Masih asik mencari batu-batuan yang menyala, tiba-tiba ada cahaya kembang api, yak! semakin lengkaplah kejutan malam itu! "ALLLIIIGGG!!! Liburan gue kece banget!!" Sahut Jond, "Kembang api broooh, di Gili Trawangan Broooh, malem minggu brooohhh!!! Gokiiilll!!!" kata gue sambil berteriak. Iya, malam itu gue sangat menikmati suasana, semuanya, tidak mau melewatkan satupun. Setelah puas mencari "batu menyala" gue tiba-tiba ingin merasakan eargasm , sambil merebahkan tubuh di atas pasir, gue pasang earphone gue, memutar sebuah lagu berjudul Berlyn yang dinyanyikan dengan romantis namun sedikit dramatis dan sendu oleh The trees and the wild. Lagu itu membawa gue kepada suatu masa yang harus gue tulis di atas pasir Gili Trawangan dan akhirnya terhapus ombak. Sembari memejamkan mata, gue berusaha untuk masuk ke dalam lagu itu, menikmati setiap dentuman nada yang tercipta dari instrumen-instrumen musik di sana. Sepertinya malam itu hanya ada gue, dan ombak, dan angin. Gue membuka mata dan kembali mendapatirasi bintang layang-layang. Moment ini, semuanya ini, mereka semua sudah melekat di dalam setiap sel otak gue, tidak ada satu selpun yang terlewatkan.


"Berenang kane kali nih yee!" Kata Jond mengajak gue berenang. Malam itu sudah pukul 11, angin laut sudah mulai terasa dingin, "boleeehhh!!!" kata gue bersemangat. seperti yang sudah gue bilang sebelumnya, gue ngga mau melewatkan malam ini, jadi berenang di laut tengah malam juga tidak menjadi hal yang harus ditolak :D Malam itu gue, jond dan Ivan berenang-berenang kecil dipinggir pantai. Kami duduk di atas karang di dasar pantai itu, dari dalam air "batu menyala" itu menempel di kaki gue seperti pantulan cahaya bintang. Kami membuka obrolan-obrolan kecil untuk membunuh rasa dingin. Ketika sedang asyik bercengkrama sambil berendam di dalam air asin yang dinginnya seperti air di Wonosobo, gue menghadap ke atas langit, dan ...... melihat bintang jatuh. "This is such a fuckin great and unforgetable moment!!!" pikir gue dalam hati yang kemudian di susul oleh kalimat "Ya Tuhan semoga ..........." dari mulut gue. Jond dan Ivan tertawa saat gue berteriak mengucapkan wish gue ketika melihat meteor itu. AHHH ROMANTIS sekali.

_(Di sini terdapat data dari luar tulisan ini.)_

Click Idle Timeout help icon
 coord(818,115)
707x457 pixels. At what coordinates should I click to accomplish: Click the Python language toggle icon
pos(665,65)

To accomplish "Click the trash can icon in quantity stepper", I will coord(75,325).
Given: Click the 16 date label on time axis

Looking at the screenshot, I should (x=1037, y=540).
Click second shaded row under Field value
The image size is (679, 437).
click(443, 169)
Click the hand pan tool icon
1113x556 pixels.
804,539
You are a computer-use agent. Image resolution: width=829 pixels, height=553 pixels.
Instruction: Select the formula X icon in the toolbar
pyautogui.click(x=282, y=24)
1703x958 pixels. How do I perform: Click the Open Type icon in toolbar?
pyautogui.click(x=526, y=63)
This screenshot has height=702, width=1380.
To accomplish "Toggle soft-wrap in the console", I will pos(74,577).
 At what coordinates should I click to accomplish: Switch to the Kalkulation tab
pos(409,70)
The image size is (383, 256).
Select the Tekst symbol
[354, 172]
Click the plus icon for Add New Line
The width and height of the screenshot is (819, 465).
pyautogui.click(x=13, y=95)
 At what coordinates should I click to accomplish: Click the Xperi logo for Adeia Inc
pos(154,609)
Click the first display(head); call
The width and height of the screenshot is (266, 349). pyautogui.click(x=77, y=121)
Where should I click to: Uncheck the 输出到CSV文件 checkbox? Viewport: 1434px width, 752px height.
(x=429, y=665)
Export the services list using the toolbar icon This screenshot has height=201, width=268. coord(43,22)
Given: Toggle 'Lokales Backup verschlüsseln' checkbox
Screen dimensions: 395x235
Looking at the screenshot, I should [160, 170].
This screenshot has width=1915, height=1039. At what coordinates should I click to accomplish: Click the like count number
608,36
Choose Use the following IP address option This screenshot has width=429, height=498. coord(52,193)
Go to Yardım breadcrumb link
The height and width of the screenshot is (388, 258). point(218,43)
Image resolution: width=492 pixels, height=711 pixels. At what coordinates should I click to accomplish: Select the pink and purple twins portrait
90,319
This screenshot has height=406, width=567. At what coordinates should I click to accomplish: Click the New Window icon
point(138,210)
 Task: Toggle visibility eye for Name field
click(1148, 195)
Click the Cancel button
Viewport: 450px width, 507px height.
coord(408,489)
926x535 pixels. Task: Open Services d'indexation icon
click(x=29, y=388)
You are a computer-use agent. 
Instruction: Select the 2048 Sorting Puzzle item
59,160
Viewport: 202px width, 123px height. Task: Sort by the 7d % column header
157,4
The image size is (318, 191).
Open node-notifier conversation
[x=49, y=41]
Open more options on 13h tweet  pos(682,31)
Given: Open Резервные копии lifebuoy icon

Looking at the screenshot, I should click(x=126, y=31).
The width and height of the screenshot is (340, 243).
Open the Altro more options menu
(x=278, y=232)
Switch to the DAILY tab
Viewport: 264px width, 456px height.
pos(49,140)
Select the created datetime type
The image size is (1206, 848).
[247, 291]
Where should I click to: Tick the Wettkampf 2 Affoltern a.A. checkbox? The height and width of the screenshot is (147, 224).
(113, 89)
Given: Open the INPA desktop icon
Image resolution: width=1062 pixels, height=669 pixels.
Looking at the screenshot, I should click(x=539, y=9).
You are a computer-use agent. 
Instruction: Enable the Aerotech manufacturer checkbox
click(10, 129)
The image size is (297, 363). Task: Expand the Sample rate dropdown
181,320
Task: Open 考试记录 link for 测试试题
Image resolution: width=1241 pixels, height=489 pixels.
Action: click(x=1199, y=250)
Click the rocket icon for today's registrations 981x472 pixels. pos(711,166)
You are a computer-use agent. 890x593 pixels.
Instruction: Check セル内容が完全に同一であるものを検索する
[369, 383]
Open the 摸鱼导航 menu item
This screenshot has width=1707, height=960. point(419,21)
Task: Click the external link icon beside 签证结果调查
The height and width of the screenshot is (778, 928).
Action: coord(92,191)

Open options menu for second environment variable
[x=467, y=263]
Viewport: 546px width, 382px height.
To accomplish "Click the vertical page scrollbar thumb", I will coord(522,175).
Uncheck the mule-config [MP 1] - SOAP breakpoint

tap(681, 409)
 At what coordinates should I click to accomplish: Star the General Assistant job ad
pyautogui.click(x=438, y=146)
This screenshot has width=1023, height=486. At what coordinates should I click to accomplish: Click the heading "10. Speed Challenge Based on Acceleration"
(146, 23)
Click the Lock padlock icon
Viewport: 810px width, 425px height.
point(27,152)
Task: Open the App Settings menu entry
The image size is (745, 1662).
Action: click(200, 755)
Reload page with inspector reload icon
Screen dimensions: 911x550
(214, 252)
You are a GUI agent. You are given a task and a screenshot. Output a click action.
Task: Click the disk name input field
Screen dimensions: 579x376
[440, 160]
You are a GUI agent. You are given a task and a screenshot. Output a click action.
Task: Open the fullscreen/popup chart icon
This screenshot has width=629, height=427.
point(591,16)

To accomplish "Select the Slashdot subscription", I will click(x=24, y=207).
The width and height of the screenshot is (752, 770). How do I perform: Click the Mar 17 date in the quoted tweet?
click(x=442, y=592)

Badan kami akhirnya sudah mulai terasa beku, air laut menjadi semakin dingin, beberapa menit kemudian gue menghadap lagi ke langit, lalu ..... yaa ... gue kembali melihat meteor, dan sontak kembali berteriak "Ya Tuhan, semoga ........." wish kedua, dan kembali di tertawakan oleh Jon dan Ivan. Akhirnya kami kembali membuka obrolan baru yang akhirnya terpaksa kami sudahi karena sudah mulai menggigil kedinginan. Kami kembali ke atas, mengenakan pakaian dan kembali berkumpul bersama anak-anak lain yang sedang asik menikmati malam minggu luar biasa itu sambil menenggak "brem" dan membicarakan banyak hal.


Kami membentuk sebuah lingkaran dan membakar api unggun. "wooohh!! api unggunan, kembang api, bintang jatuh, nenda, di Gili Trawangan, ahhh cakep banget nih liburan gue" suara-suara kecil seperti biasa bermonolog dalam benak gue. Gue kemudian merebahkan kepala gue dan membiarkan pasir putih menempel dikaki dan tangan gue. ada bayangan sebuah tangan menyentuh kepala gue, iaa bayangan itu ada di dalam hayal yang gue temukan saat gue memejamkan mata. Sayup-sayup gue dengar suara Candra sedang menceritakan sejarah gunung Rinjani dan pulau Lombok. Kemudian gue kembali bangun dan duduk tertegun menemukan diri gue di sebuah pulau yang luar biasa indah, dengan moment yang tidak ada duanya, jauh dari Jakarta, jauh dari mereka, seperti tujuan gue sebelumnya.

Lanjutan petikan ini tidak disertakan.